● GIVEN DATA
◆ ◆ ◆ ◆

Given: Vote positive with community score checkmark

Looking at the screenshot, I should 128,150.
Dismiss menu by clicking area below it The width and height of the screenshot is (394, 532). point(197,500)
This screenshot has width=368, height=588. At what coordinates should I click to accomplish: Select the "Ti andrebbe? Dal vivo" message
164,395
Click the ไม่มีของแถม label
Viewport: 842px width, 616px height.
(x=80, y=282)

◆ ◆ ◆ ◆

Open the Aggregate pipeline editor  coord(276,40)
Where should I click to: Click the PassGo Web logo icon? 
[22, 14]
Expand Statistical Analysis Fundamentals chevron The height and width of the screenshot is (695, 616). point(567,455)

◆ ◆ ◆ ◆

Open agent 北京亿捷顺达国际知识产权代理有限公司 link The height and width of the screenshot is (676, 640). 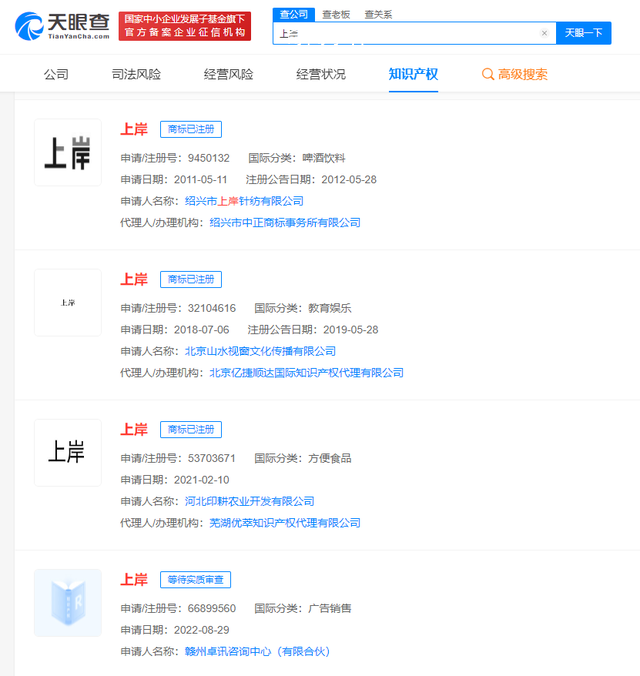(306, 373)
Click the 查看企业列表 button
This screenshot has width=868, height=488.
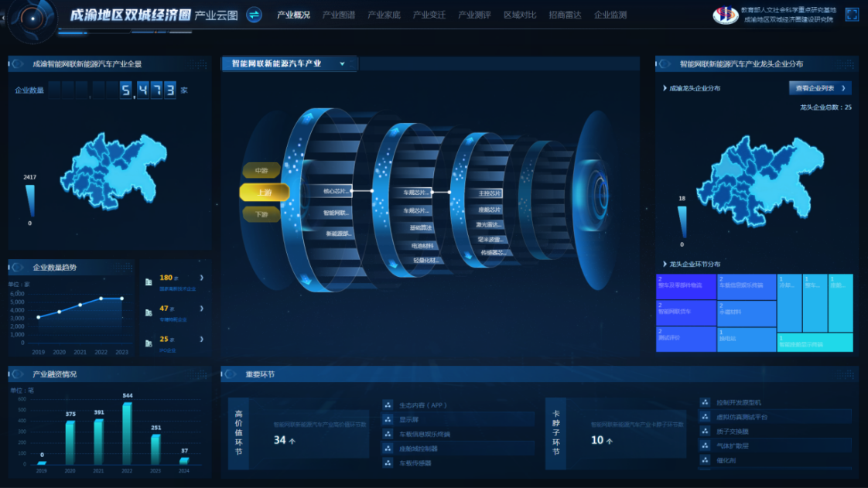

◆ ◆ ◆ ◆

● TASK GOAL
The required answer is the exact run of lines above starting at the line with "Where should I" and ending at the line with "Expand Statistical Analysis", with both ends present.

● ANSWER
Where should I click to: Click the PassGo Web logo icon? 
[22, 14]
Expand Statistical Analysis Fundamentals chevron The height and width of the screenshot is (695, 616). point(567,455)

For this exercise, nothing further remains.